The men's road race was the only road cycling event on the Cycling at the 1896 Summer Olympics programme. The course was 87 kilometres long and the race was held on 12 April. Seven cyclists from three nations competed. The event was won by Aristidis Konstantinidis of Greece. August von Gödrich of Germany took second, while Edward Battell finished third.

==Background==

This was the first appearance of the event, which would not be held again until 1936 (though has been held at every Summer Olympics since then). It was an event of particular interest to the Greek hosts, as it followed the course of the marathon won by Spyridon Louis. Seven cyclists entered the event, including the German August von Gödrich, the British Edward Battell, and five Greeks.
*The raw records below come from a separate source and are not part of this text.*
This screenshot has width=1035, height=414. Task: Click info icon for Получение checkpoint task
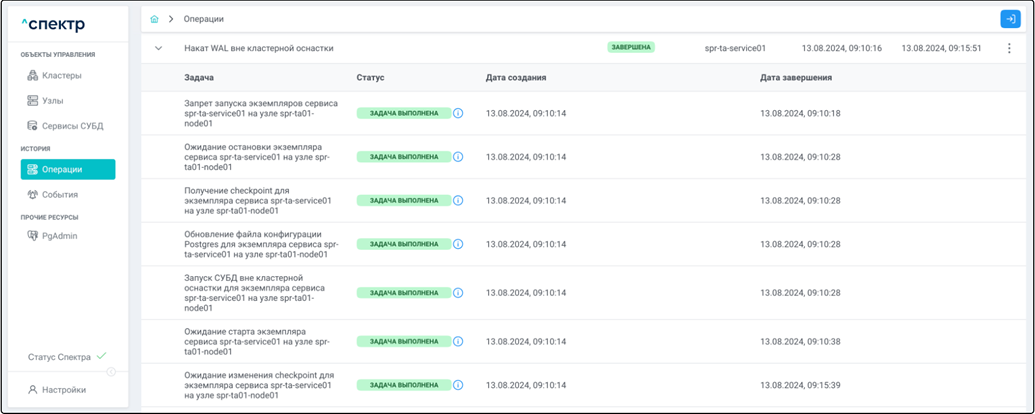[x=458, y=200]
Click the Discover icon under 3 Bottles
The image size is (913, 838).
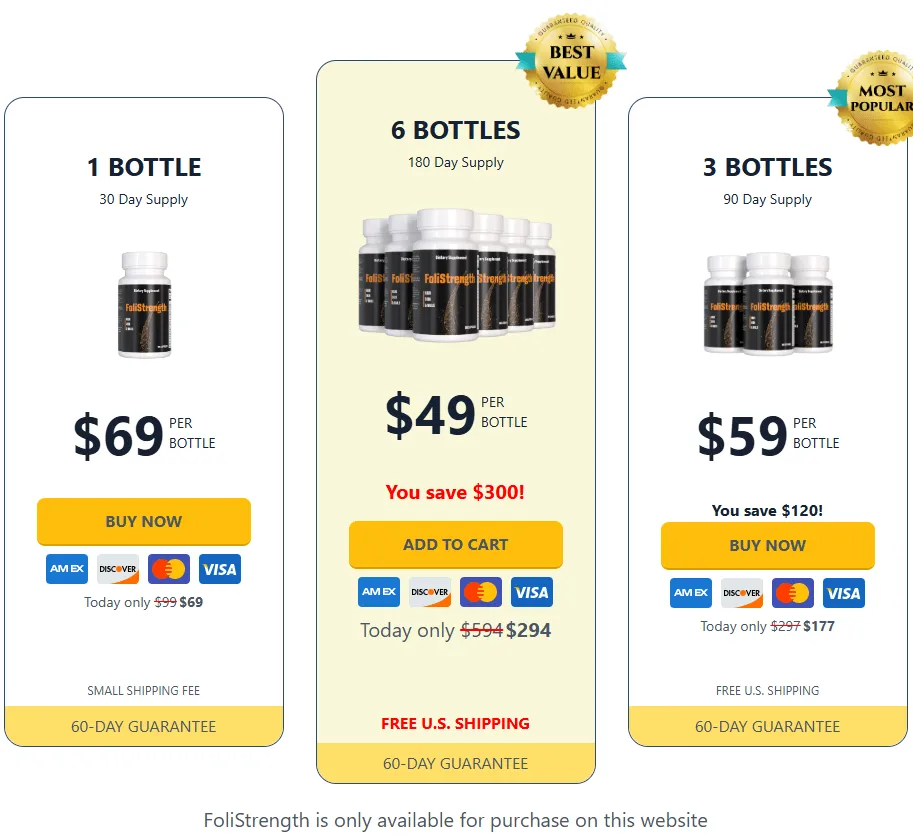tap(742, 593)
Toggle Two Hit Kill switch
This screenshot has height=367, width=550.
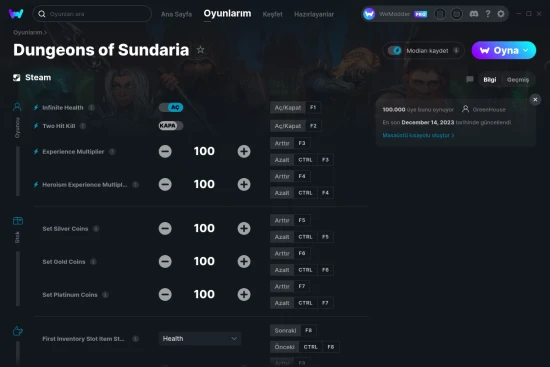(x=171, y=126)
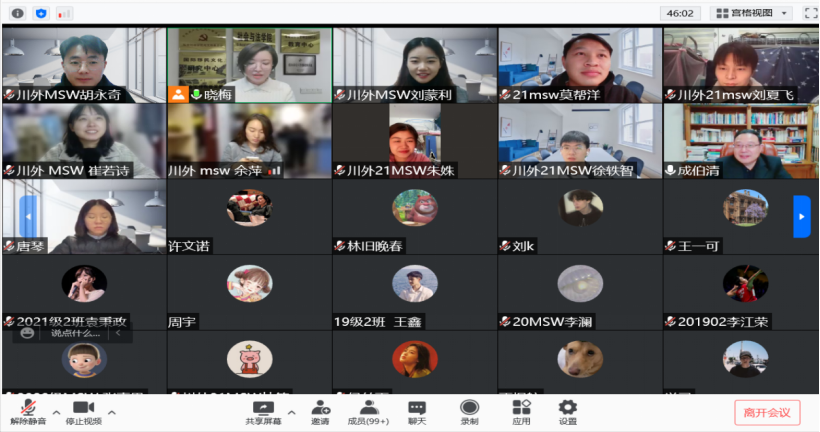This screenshot has height=432, width=820.
Task: Open 设置 settings gear
Action: (x=568, y=411)
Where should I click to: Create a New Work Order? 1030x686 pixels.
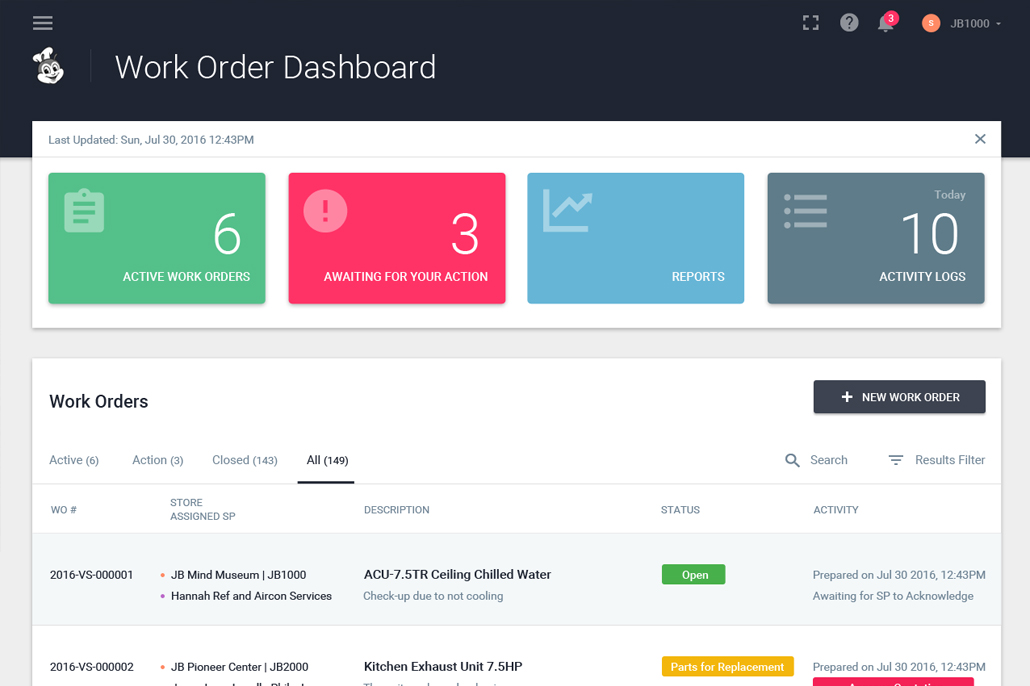pos(899,397)
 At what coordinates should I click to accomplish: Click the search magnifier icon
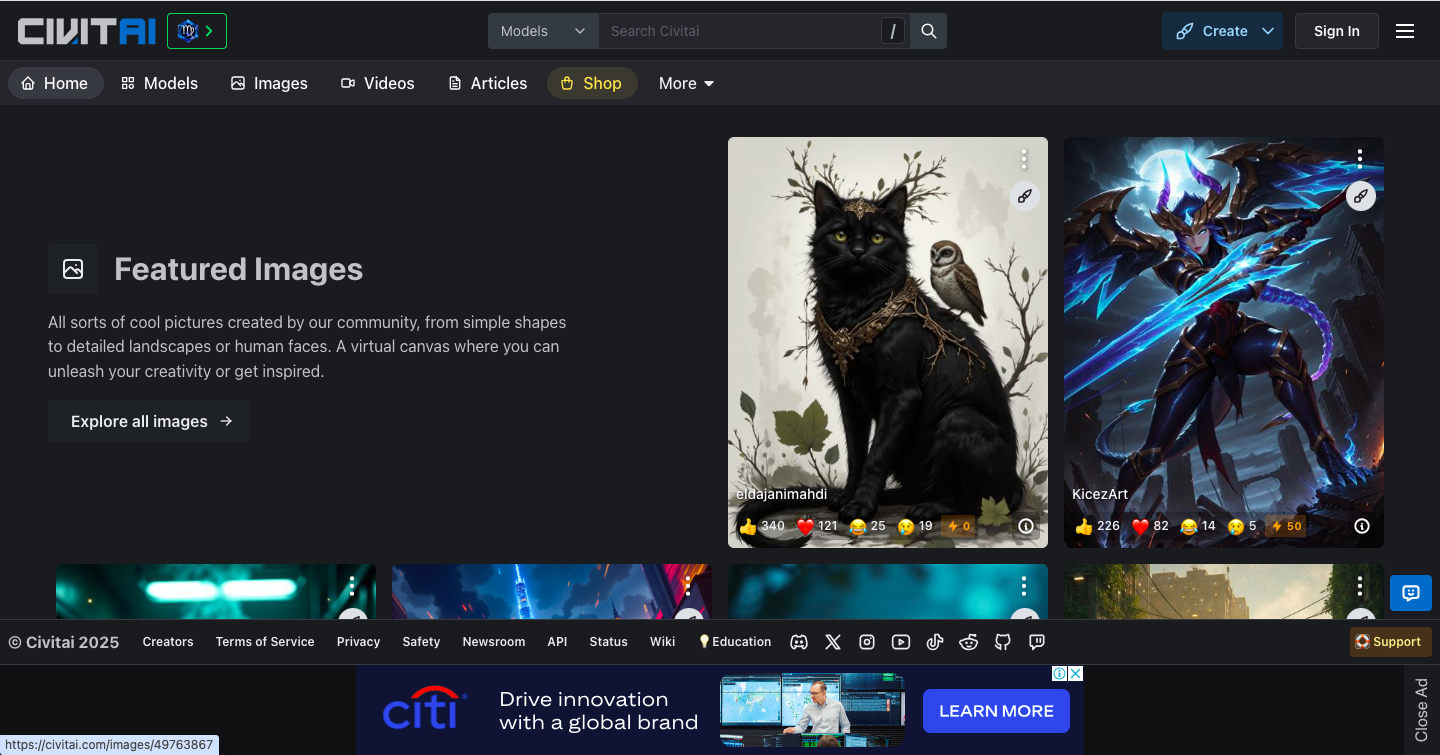[928, 31]

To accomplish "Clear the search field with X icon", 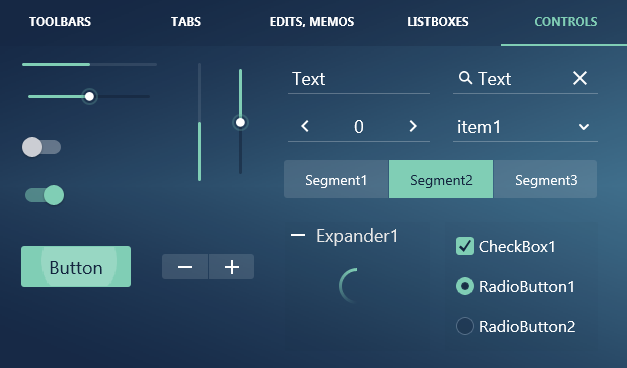I will pos(580,78).
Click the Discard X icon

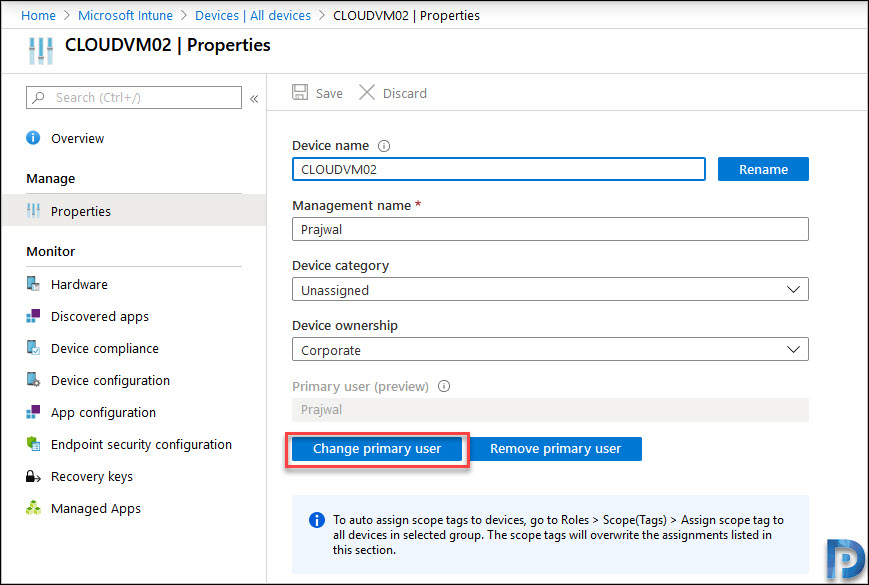coord(367,93)
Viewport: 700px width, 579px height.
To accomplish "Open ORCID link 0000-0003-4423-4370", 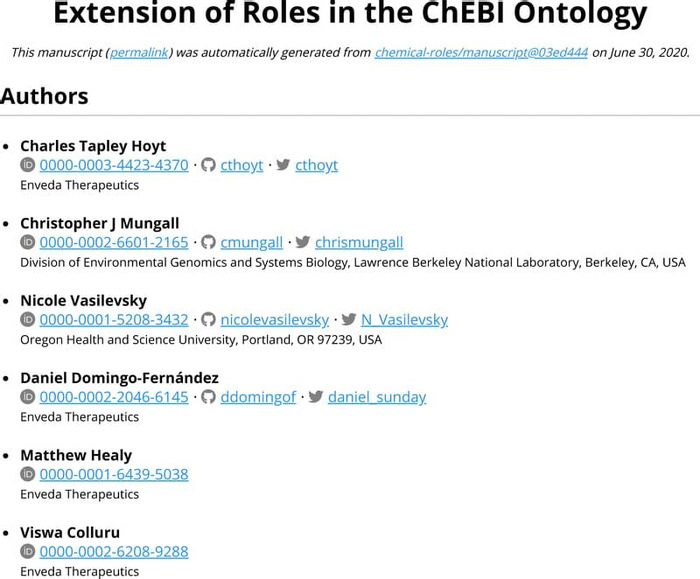I will point(114,165).
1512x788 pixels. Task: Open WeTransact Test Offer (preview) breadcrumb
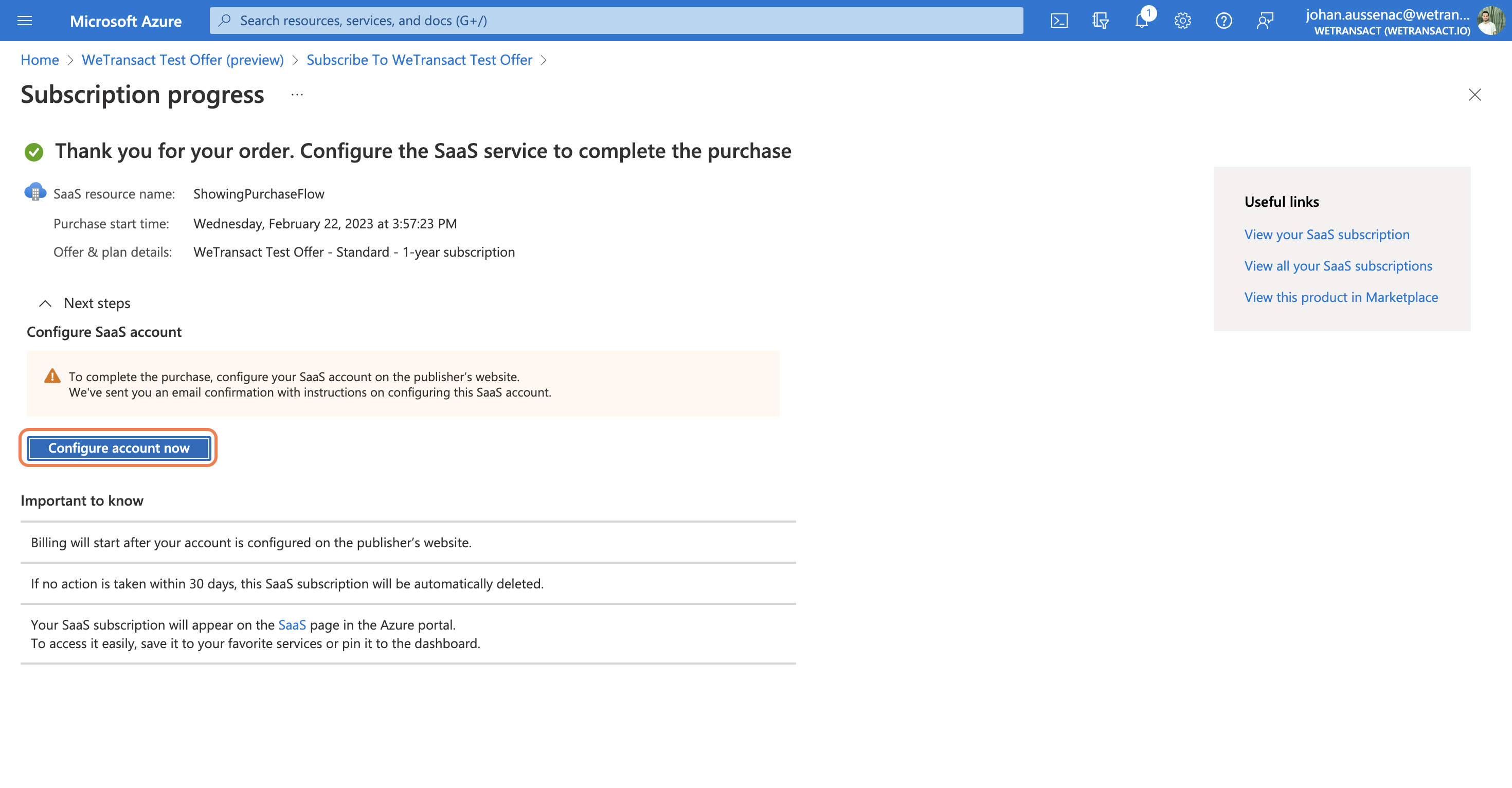coord(183,60)
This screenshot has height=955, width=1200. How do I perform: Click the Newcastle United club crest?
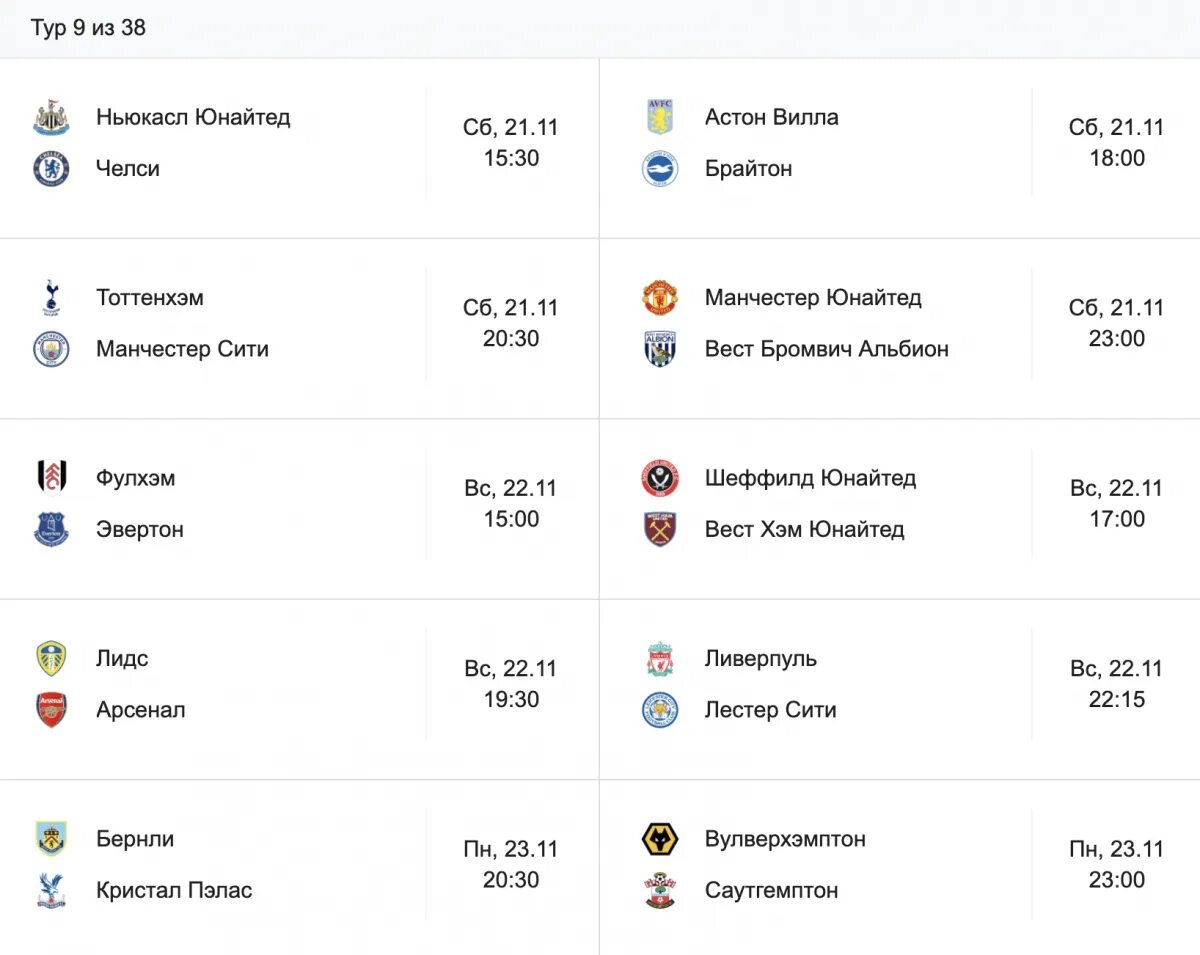point(51,118)
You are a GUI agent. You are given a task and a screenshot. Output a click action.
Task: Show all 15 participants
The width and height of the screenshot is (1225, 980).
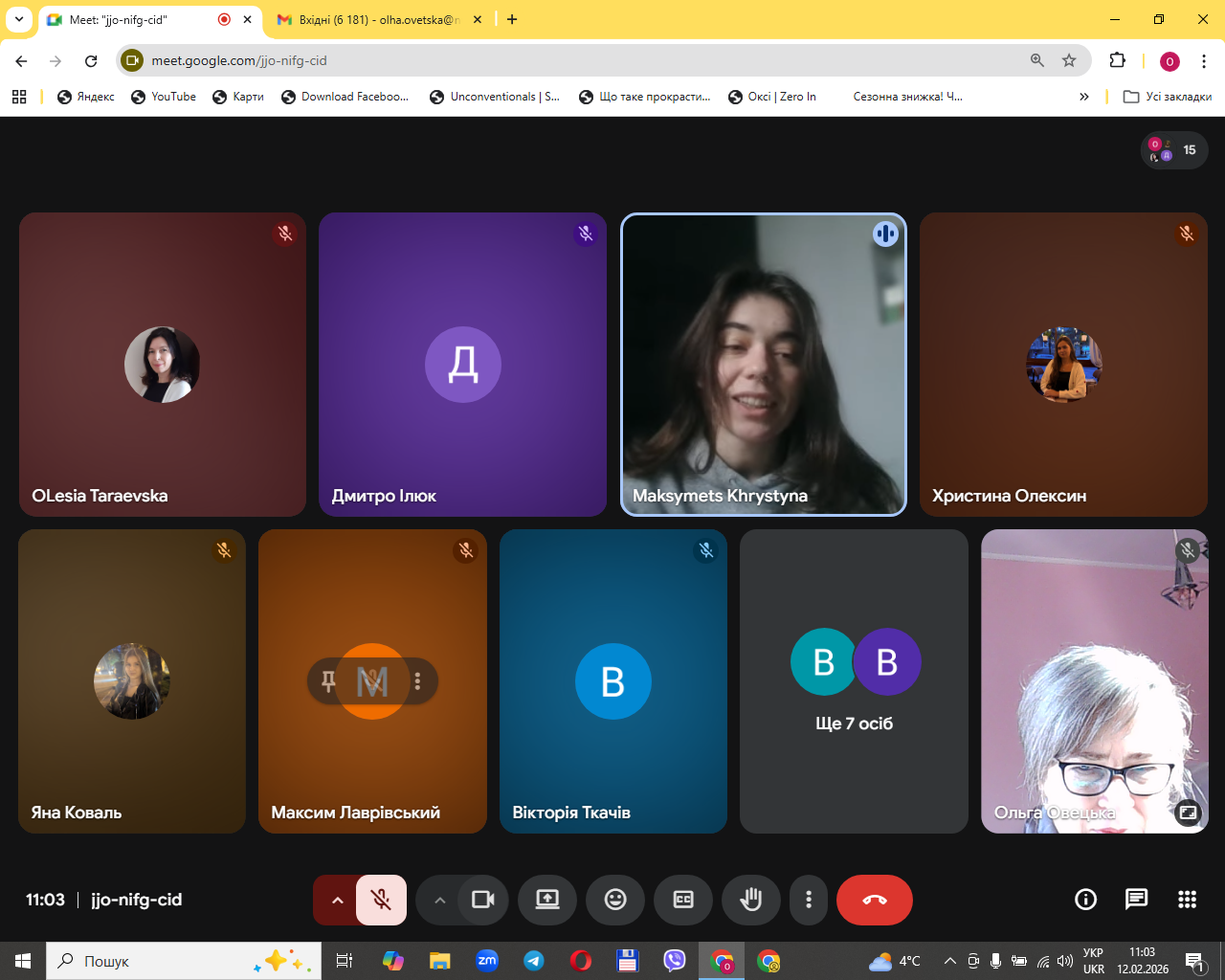tap(1174, 150)
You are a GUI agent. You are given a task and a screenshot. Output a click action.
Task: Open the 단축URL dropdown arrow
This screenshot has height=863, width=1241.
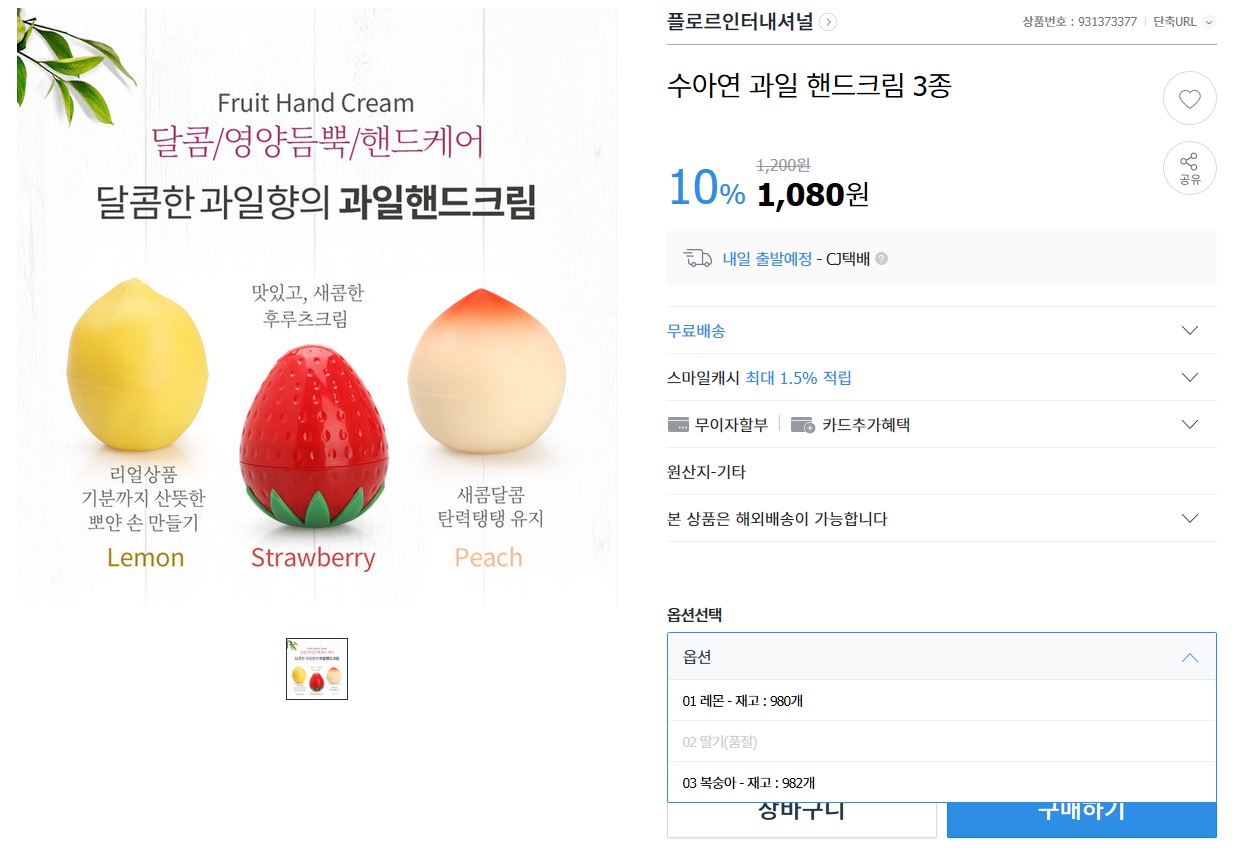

Battell, who worked at the British Embassy, almost did not get to compete; "[s]ome British officials attempted to prevent him from entering the Olympic cycling events on the grounds that his job disqualified him as a gentleman, and thus he could not be an amateur."

==Competition format==

The race was on a course that covered 87 kilometres, running from Athens to Marathon and back. At the turn-around point, the cyclists had to "sign a document in the presence of an official, verifying that they had arrived there." The finish was at the velodrome. Officials were stationed all along the road.

==Schedule==

| Date |  | Time | Round |
| Gregorian | Julian |
| Sunday, 12 April 1896 | Sunday, 31 March 1896 | 12:00 | Final |

==Results==

Konstantinidis led from the start until after the turn at Marathon. His bicycle broke down on the return journey, allowing Battel time to pass him before he was able to get another bicycle and continue. Both Konstantinidis and Battel fell again before finishing, with Battel's fall being severe enough to drop him from first place to third as both Konstantinidis and Gödrich passed him.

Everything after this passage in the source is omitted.